Chinese property tycoons have been investing in Hainan island in the hope the government will eventually allow gaming there, Bloomberg reports.

In an interview, Zeng Xianyun told the agency that he is hoping China will legalize the gaming industry to help reduce capital outflows from the country.

"We need to take the issue seriously instead of avoiding it," said Zeng, who is chairman of Phoenix Island, an artificial archipelago off Hainan's southeastern shore that has a cruise ship terminal, luxury hotels and apartments. "We can't let this big cake be eaten all by foreign capital," he was cited as saying.
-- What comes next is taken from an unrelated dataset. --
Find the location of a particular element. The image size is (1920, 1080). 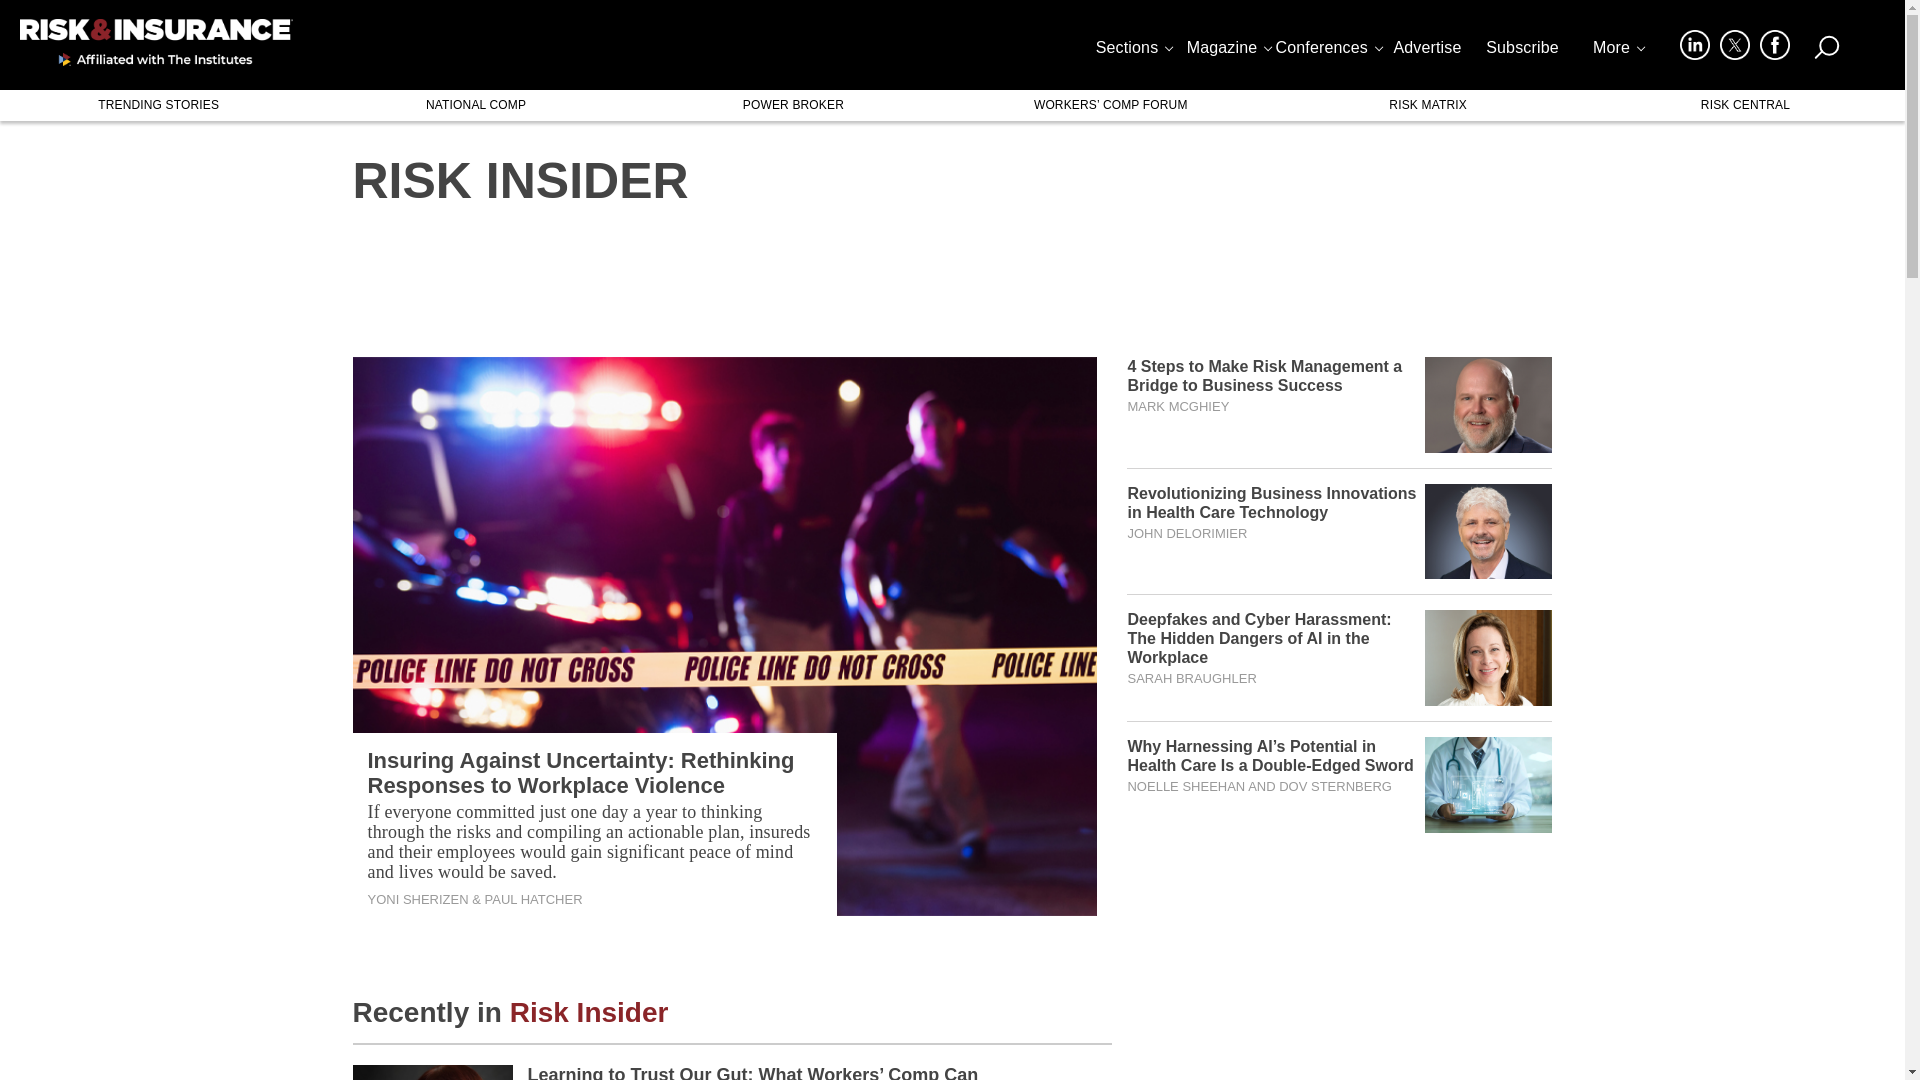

Zeng's development was built with a total investment of 20 billion yuan ($3.1 billion), of which he put up 45 per cent and another 45 percent came from the state-owned infrastructure firm China Communications Construction, the report said.

Chinese President Xi Jinping is scheduled to visit the island this week, with the local business community hopeful he may announce incentives to boost business and attract more tourism, including potential tax concessions.

Although Xi is unlikely to make any announcement on legalizing casinos, the drumbeat calling for legal gaming on the island has been growing louder.

According to Bloomberg, Hainan's government has commissioned a group of eight scholars to study how to develop gambling tourism there - and how to legalise gambling in China. One member of the group, Associate Professor Pei Guangyi at the School of Economics and Management at Hainan Normal University, published a paper in March arguing that China should legalise gaming to reduce capital outflows through foreign casinos and introduce a body of regulations.
"Since you can't stop Chinese people from gambling, it is a better solution to make sure that foreign or private capital do not overly profit from it," he said.

Zeng said he could open a casino in under 30 days if given the permission.